We’re excited to announce a new integration model that’s significantly more capable, cost-effective, and easier to use. the new model, text-embedding-ada-002
It replaces five separate models for text search, text similarity, and code search, and outperforms our most capable previous model, Davinci, in most tasks, while being 99.8% lower in price.
Embeds are numerical representations of concepts converted into numerical sequences, making it easier for computers to understand the relationships between those concepts. Since the initial release of the OpenAI/embeddings endpoint, many applications have embedded embeds to personalize, recommend, and find content.
You can query the /embeddings endpoint for the new model with two lines of code using our OpenAI Python Libraryjust as you could with previous models:
import openai
response = openai.Embedding.create(
input="porcine pals say",
model="text-embedding-ada-002"
)
Model improvements
stronger performance. text-embedding-ada-002
it outperforms all older embedding models in text search, code search, and sentence similarity tasks and achieves comparable performance in text classification. For each task category, we evaluated the models on the data sets used in old inlays.

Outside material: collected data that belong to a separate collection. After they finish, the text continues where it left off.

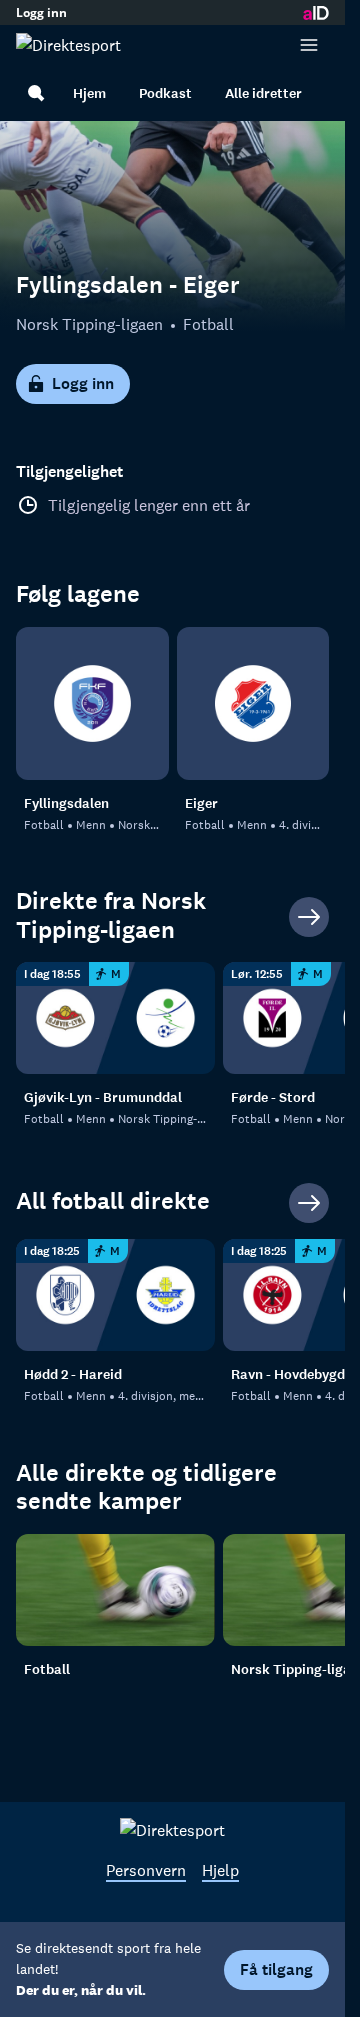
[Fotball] (115, 1590)
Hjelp (220, 1870)
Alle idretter (263, 93)
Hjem (89, 93)
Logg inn (41, 13)
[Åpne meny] (309, 45)
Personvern (146, 1870)
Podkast (165, 93)
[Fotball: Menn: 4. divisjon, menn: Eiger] (253, 703)
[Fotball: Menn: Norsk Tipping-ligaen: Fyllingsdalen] (92, 703)
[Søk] (36, 93)
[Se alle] (309, 917)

Unification of capacities. We’ve significantly simplified the /embeddings endpoint interface by merging the five separate models shown above (text-similarity
, text-search-query
, text-search-doc
, code-search-text
Y code-search-code
) in a single new model. This unique representation performs better than our previous embedding models across a diverse set of benchmarks of text search, sentence similarity, and code search.

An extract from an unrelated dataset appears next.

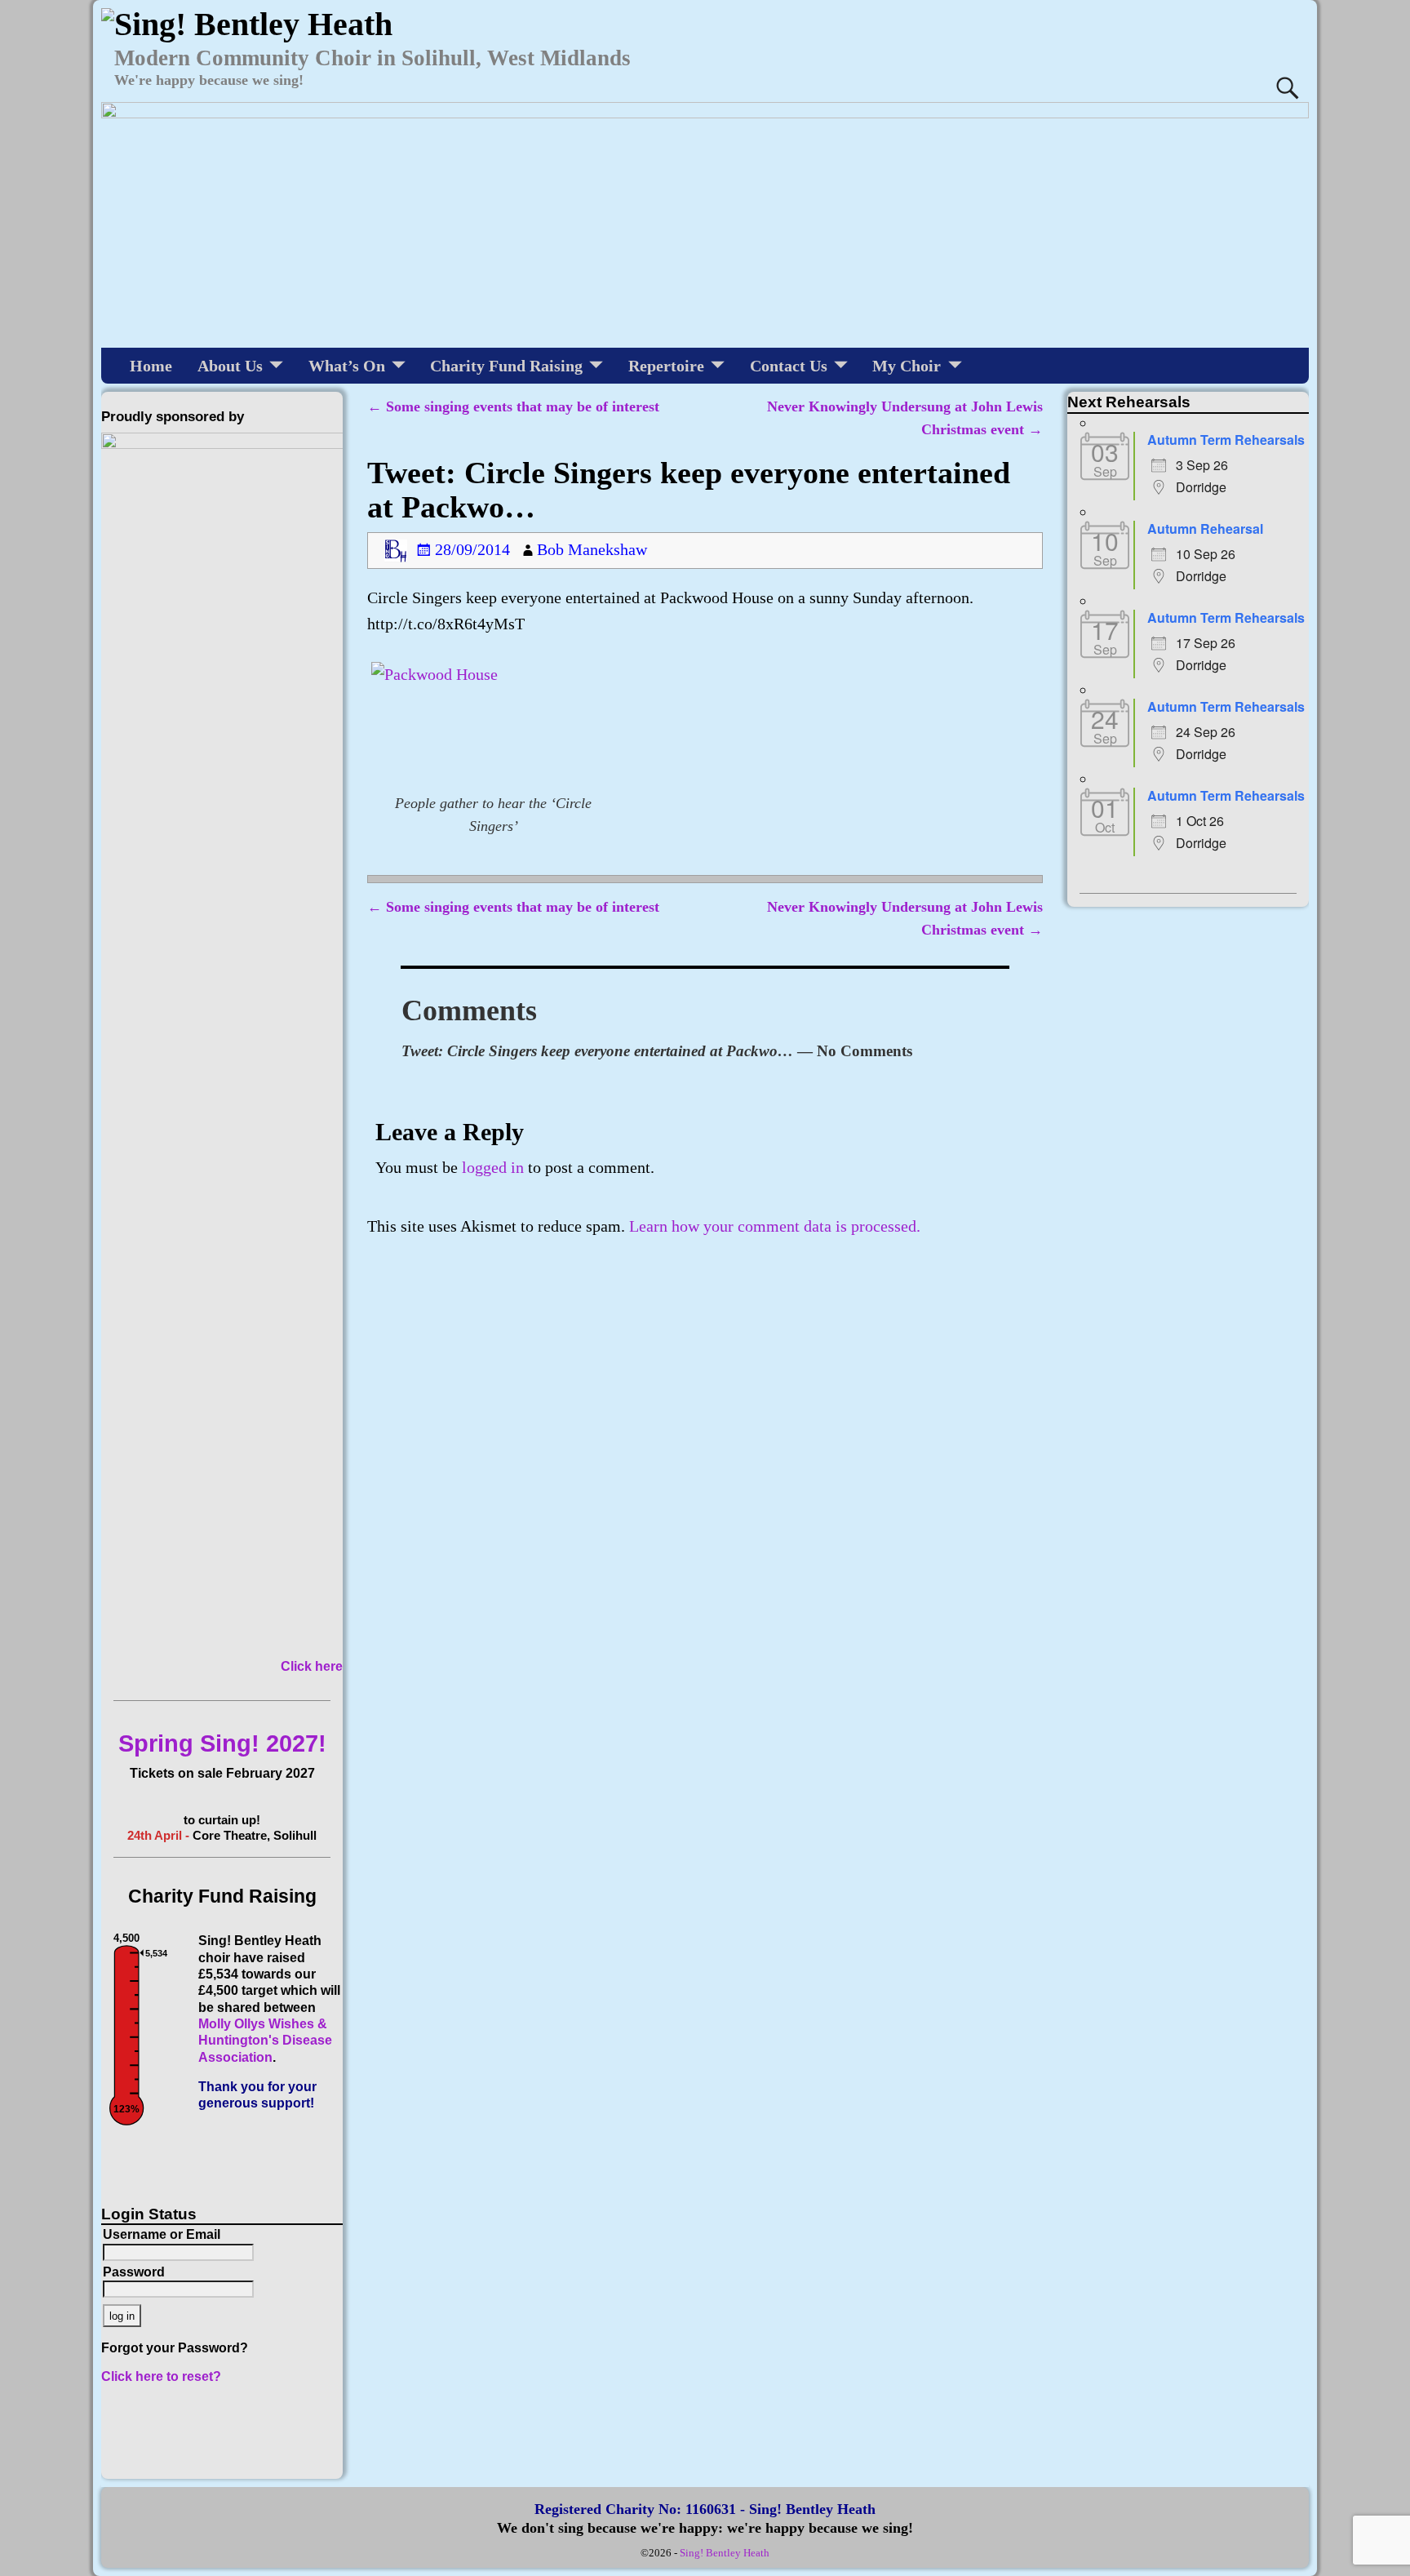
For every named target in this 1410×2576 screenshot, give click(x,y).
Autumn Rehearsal (1205, 528)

longer context. The context length of the new model is increased by a factor of four, from 2048 to 8192, making it more convenient to work with long documents.

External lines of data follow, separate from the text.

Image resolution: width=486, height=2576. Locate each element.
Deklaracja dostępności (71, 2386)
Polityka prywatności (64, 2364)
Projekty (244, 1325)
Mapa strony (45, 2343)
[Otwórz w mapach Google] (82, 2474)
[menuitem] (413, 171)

Smaller embedding size. The new inlays have only 1536 dimensions, one eighth the size of davinci-001
embeddings, which makes new embeddings more cost effective when working with vector databases.
Reduced price. We have reduced the price of the new built-in models by 90% compared to the old models of the same size. The new model achieves better or similar performance than the old Davinci models at a price that is 99.8% lower.
Overall, the new embedding model is a much more powerful tool for natural language processing and coding tasks. We are excited to see how our customers will use it to build even more capable applications in their respective fields.
limitations
The new text-embedding-ada-002
the model does not have superior performance text-similarity-davinci-001
at the SentEval linear probe classification benchmark. For tasks that require training a lightweight linear shell on embedding vectors for classification prediction, we suggest comparing the new model with text-similarity-davinci-001
and choose the model that offers optimum performance.
Please see the Limitations and Risks section in the embed documentation for general limitations of our embed models.
Embedding API examples in action
calendar AI is a sales outreach product that uses embeds to match the right sales pitch to the right customers from a data set containing 340 million profiles. This automation relies on the similarity between customer profile additions and sales pitches to sort out the most suitable matches, eliminating 40-56% of unwanted targeting compared to their previous approach.
Notionthe online workspace company, will use the new additions of OpenAI to enhance Notion search beyond current keyword matching systems.